As The Disappearance of Alice Creed begins,
we see the two male leads, Vic (Eddie Marsan) and Danny (Martin Compston, below-right with Marsan) steal a van from a
car park, then take a trip to buy a saw, a length of cord, a power drill and rolls of carpet underlay from B&Q.
They're building a prison in what was once a habitable room in a flat. However, they need a victim and make a
trap in the woods while attaching a red handkerchief to a tree. A quick trip to a furniture store to buy a bed
and assemble it, fix it to the floor, dressing it with a rubber undersheet and the room is complete. Change
the numberplate on the van and make the inside suitably-attired to hold someone, then put on security-guard-style
clothing and collect your victim...
We next see the pair bringing Alice Creed (Gemma Arteton, right) into the bedroom, strip her naked, tie her to the
bed and ball-gag her to stop her screaming. When this gets taken out later to allow her to drink water, she tells
them she needs to get back to her daughter, but they reply that they know everything about her... including the
fact that she doesn't have a daughter. The plan is to ransom her for £2million - but she must co-operate. Vic
tells her that he doesn't want to hurt her or kill her, but is prepared to do both if necessary.
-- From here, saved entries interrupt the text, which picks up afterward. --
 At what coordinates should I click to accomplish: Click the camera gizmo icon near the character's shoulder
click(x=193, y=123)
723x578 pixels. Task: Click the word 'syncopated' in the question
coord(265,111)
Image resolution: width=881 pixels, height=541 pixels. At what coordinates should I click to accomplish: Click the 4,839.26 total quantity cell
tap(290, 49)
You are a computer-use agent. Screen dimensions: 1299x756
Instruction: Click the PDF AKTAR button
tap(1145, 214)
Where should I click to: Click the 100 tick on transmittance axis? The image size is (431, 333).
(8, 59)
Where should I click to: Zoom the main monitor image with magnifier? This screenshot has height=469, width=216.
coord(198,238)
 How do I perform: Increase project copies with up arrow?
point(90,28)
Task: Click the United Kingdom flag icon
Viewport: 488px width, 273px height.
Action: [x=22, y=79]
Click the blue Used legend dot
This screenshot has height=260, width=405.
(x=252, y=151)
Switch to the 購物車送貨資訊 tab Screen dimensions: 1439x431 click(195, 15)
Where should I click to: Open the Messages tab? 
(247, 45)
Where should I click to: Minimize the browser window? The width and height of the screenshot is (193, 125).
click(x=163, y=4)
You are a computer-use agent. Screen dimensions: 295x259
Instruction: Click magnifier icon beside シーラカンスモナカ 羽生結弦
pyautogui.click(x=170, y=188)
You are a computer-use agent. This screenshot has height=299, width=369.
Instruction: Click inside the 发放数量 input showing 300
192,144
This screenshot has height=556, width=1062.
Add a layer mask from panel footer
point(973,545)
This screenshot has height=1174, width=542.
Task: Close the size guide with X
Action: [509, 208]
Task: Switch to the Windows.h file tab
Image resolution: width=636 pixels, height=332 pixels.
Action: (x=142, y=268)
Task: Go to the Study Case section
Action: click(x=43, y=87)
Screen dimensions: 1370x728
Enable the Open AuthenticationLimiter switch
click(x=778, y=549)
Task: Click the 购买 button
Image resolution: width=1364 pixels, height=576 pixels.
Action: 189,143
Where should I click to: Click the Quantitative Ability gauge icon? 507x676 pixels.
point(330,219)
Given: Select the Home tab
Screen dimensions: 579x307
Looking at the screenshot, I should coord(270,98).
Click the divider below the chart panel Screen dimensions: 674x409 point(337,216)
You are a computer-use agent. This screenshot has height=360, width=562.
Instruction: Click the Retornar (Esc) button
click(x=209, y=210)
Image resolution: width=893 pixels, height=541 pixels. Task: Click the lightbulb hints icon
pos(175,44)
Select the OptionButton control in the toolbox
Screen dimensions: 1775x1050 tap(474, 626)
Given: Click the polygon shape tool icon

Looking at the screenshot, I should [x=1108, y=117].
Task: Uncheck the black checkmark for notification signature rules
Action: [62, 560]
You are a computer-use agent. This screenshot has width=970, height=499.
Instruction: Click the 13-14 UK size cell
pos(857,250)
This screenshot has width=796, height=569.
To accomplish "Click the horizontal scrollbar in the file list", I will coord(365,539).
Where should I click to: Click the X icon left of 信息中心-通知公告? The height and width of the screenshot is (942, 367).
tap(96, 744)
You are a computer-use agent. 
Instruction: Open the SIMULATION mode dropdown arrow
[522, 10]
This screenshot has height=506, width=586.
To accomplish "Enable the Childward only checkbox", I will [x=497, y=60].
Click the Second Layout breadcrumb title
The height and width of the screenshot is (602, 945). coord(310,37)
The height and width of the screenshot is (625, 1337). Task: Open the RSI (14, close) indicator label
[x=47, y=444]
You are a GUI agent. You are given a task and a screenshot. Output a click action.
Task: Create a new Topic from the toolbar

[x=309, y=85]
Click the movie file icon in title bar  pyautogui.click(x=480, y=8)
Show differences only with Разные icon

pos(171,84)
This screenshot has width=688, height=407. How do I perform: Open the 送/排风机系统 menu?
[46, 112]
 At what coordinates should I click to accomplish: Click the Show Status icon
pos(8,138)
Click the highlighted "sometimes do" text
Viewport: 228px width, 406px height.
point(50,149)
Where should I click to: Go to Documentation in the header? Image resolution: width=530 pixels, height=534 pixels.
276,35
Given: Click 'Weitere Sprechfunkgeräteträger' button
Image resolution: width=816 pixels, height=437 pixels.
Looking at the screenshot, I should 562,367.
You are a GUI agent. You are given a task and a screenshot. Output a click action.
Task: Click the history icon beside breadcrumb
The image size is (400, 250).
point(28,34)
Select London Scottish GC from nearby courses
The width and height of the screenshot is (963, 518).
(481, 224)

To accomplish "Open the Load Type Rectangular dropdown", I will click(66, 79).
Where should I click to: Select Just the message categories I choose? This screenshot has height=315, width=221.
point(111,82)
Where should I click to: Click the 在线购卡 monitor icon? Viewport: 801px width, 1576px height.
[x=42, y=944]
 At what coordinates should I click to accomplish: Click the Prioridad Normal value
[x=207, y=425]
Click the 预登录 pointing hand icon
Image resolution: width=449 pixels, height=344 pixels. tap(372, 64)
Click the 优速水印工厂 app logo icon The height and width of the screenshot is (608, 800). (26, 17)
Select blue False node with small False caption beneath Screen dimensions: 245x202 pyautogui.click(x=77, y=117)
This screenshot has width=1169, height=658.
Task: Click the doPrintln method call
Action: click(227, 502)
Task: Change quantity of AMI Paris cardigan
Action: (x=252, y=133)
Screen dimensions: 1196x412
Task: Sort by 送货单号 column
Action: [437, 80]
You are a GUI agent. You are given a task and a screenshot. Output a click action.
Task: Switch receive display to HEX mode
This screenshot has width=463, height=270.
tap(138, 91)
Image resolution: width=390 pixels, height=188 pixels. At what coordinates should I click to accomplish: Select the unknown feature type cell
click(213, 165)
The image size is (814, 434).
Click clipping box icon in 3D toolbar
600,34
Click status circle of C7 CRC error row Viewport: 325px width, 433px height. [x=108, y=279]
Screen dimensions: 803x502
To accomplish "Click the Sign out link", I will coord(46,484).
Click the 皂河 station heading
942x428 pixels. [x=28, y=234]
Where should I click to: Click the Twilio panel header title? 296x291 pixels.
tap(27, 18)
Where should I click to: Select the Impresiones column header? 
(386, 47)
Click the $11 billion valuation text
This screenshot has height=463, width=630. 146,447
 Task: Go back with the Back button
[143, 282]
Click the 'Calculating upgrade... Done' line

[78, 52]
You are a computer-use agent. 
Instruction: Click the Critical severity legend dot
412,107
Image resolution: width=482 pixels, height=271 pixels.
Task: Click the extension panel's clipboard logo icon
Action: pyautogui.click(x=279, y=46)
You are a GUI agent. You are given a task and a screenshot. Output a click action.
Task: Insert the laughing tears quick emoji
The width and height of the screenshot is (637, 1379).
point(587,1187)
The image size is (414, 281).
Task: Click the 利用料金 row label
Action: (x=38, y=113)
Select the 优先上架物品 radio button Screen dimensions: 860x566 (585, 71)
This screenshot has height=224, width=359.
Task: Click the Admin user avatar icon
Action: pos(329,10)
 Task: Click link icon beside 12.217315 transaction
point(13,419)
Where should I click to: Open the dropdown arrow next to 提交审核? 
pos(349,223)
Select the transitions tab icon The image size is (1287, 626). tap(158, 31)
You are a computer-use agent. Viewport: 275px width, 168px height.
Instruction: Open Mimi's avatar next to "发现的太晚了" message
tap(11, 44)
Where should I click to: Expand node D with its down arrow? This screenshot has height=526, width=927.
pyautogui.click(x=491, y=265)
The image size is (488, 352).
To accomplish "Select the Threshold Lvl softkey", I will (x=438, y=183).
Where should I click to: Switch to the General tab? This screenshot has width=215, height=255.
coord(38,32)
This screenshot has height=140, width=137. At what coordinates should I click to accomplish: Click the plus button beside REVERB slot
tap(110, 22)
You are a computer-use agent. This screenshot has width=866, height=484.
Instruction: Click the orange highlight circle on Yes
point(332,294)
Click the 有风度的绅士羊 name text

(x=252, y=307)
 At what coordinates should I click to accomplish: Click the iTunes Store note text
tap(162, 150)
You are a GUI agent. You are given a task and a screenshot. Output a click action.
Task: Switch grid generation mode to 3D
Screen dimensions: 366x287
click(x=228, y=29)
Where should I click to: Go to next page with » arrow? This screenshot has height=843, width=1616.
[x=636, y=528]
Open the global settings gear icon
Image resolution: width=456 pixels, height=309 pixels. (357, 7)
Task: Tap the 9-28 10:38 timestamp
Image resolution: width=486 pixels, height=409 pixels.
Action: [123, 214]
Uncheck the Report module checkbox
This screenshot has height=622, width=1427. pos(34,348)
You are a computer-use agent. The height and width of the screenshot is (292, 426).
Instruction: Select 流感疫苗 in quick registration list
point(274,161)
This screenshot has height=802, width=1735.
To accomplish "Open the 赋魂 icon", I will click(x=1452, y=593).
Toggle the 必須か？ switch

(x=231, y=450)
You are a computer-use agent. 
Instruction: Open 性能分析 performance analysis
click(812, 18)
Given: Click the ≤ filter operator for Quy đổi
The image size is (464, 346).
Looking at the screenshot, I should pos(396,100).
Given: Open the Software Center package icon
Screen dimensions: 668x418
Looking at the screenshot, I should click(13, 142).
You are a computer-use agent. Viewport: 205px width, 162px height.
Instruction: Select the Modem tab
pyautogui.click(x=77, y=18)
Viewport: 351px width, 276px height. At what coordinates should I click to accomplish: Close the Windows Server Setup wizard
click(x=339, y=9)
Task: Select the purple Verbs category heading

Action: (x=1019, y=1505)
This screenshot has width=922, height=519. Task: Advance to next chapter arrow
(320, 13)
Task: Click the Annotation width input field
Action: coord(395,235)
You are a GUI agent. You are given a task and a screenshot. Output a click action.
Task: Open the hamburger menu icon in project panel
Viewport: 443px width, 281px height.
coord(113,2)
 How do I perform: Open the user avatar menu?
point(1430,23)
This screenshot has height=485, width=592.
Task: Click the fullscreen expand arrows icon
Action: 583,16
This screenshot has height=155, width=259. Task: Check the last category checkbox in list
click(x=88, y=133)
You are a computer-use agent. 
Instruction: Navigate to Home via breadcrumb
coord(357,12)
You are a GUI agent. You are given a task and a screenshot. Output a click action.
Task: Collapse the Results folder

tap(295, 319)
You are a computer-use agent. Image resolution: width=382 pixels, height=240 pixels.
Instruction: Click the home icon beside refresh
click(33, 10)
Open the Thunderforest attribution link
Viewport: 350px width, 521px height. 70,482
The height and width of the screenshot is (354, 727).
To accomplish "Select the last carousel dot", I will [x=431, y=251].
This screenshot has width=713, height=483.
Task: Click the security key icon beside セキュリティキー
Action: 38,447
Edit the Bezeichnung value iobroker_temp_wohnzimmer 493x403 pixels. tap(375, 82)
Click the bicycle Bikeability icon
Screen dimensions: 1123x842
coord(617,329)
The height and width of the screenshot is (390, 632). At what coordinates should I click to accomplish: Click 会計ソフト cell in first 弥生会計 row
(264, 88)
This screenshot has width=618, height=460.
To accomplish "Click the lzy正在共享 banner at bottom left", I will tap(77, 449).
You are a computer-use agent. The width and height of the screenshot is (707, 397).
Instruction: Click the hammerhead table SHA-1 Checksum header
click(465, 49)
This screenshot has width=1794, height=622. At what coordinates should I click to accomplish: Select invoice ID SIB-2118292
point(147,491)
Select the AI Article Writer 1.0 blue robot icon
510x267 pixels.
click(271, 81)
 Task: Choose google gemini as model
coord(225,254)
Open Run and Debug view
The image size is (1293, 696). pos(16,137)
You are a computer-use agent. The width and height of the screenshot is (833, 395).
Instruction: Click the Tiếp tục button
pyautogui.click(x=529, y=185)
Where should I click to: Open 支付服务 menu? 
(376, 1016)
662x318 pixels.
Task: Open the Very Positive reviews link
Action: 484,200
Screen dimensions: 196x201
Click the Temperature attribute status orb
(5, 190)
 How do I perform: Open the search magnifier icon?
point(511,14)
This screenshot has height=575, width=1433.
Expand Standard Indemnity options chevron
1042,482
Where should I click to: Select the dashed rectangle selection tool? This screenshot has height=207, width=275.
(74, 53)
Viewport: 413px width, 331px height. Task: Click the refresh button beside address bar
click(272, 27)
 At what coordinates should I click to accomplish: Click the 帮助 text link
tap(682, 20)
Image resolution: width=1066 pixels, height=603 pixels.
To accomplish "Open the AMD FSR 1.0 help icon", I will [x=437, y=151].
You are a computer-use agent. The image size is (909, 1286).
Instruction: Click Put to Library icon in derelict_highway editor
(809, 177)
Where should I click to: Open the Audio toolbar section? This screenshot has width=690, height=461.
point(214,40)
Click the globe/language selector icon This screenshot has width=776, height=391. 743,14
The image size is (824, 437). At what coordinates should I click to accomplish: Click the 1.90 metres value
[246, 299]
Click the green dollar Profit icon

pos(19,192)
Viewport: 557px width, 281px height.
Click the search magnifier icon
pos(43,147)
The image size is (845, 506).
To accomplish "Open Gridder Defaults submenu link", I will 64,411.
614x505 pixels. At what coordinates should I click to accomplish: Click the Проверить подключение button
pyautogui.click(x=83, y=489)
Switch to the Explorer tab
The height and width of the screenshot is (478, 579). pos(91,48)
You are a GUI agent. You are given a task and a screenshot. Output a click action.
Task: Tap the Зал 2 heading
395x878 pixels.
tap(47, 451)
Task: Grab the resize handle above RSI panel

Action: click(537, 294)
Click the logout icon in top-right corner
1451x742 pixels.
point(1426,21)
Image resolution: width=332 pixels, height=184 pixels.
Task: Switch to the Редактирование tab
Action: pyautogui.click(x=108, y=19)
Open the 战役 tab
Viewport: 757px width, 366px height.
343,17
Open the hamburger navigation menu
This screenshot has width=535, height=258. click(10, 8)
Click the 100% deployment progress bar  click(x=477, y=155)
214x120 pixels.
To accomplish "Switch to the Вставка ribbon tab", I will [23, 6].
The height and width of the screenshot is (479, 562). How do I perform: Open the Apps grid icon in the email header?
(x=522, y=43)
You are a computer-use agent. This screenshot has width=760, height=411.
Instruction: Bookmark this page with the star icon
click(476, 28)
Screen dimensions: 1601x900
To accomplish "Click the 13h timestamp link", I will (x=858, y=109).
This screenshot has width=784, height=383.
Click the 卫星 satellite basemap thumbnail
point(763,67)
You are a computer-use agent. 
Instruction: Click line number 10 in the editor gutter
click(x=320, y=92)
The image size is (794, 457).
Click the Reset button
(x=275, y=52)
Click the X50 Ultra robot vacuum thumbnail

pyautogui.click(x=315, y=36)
The Disappearance of Alice Creed took a while for me to get into it, as it didn't really exhibit
enough tension that I was expecting from a hostage situation with two occasionally dissenting kidnappers. With
the knowledge that the pair met in prison, with Vic being the dominating one and Danny being the weak-willed one
who will go along with whatever Vic says, that was certainly believeable, but the whole movie only gelled in a
number of scenes and not throughout. This could possibly have been because the cast are well-known faces and
names and while this did have an original script, it felt like the kind of film that had previously been made
in a foreign country with people we'd never heard of, so we wouldn't have any pre-conceived ideas of how the
cast would behave.
However, the film does have a great deal going for it. All three of the cast turn in a decent performance,
and Eddie Marsan just *looks* evil, which helps his character. It also takes different turns
from the way you're expecting and therein lies the majority of the tension. This is also the
feature-length
directorial debut from J Blakeson and one of his talents lies in well-framed shots and making great use of
the full 2.35:1 widescreen frame, which is always pleasing to see.
Being released last year, it's a good job the DVD came out when it did, in October, as had it been released in
2011 following a story like the case with Joanna Yeates, anyone who reads the Daily Mail would have put two and
two together to come up with five and kicked up a stink as they often do. Note that I'm not saying anything about
the ultimate fate of Gemma Arteton's character, just equating the kidnap aspect.